— Ну, чтоб сегодня не с пустыми руками…
И забулькал прямо из горла. Я почему-то вспомнил, что алкаши в подворотне считают бульки, чтоб всем досталось поровну. Бульков насчитал семь. Когда Петр оторвался от бутылки, в ней оставалось меньше половины.
— Давай… — крякнул он, мощно вдыхая колбасу.
Я взял бутылку; по-видимому, мне предстояло выпить ее всю.
— Не обижай…
Я задержал дыхание и сунул горлышко в рот. Главное, чтоб на язык не попало, а сразу в горло лилось — вспомнилась от кого-то услышанная старинная алкашовская мудрость. Мудрость и вправду оказалась мудрой: несмотря на общее отвращение, водку удалось пропихнуть всю, без остатка. Кусок колбасы пришелся весьма кстати.
Молча посидели. Петр проверил автомат. Я тоже на всякий случай осмотрел свой пистолет.
— Слабовата пукалка, но лучше, чем доской, — ухмыльнулся он, из чего я сделал вывод, что мой «подвиг» вчера утром не прошел незамеченным.
Спиртное подействовало благотворно, по крайней мере, начинавшаяся нервная дрожь поутихла. Небо впереди уже не казалось таким зловещим, да и озноб прошел. Наверное, здесь пить приходится много, иначе вряд ли долго выдержать. Почти как на войне. Впрочем, на войне я не был, но очевидно, что «боевые сто грамм» выдавали бойцам отнюдь не для дезинфекции.

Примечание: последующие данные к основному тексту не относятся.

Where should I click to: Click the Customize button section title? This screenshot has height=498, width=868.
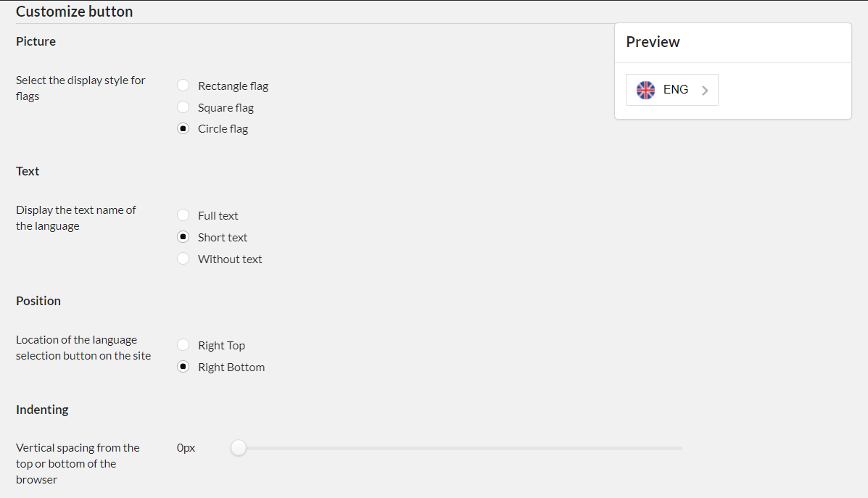pyautogui.click(x=74, y=12)
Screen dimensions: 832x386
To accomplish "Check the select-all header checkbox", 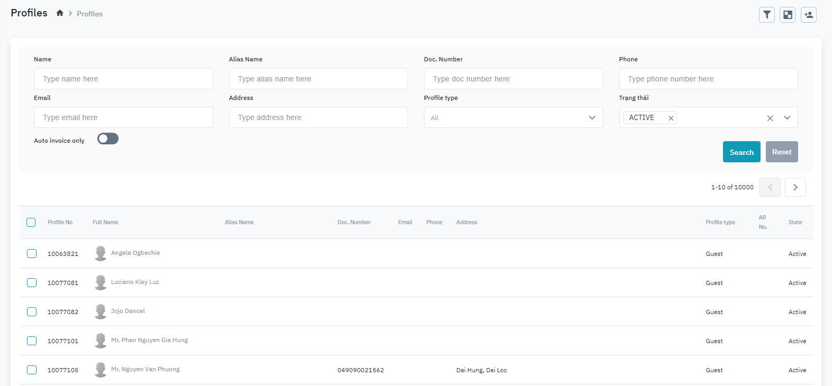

Когда спускались с косогора, внизу у деревьев увидели несколько фигур, припавших к земле. Неестественными дергаными движениями они копошились в траве, будто бы что-то выискивая.
— Зомби? — шепнул я.
Петр приложил палец к губам и кивнул: дескать, да, они; потом дал знак обходить мне слева, а сам пригнувшись двинулся вперед. Ни про какой условленный знак атаки мы не договорились, я даже не понял, будем ли мы нападать первыми или просто обойдем нежить от греха подальше. Сердце отчаянно заколотилось. Я стал медленно огибать зомби метрах в пятидесяти, все гадая, каким же образом мой провожатый планировал обход.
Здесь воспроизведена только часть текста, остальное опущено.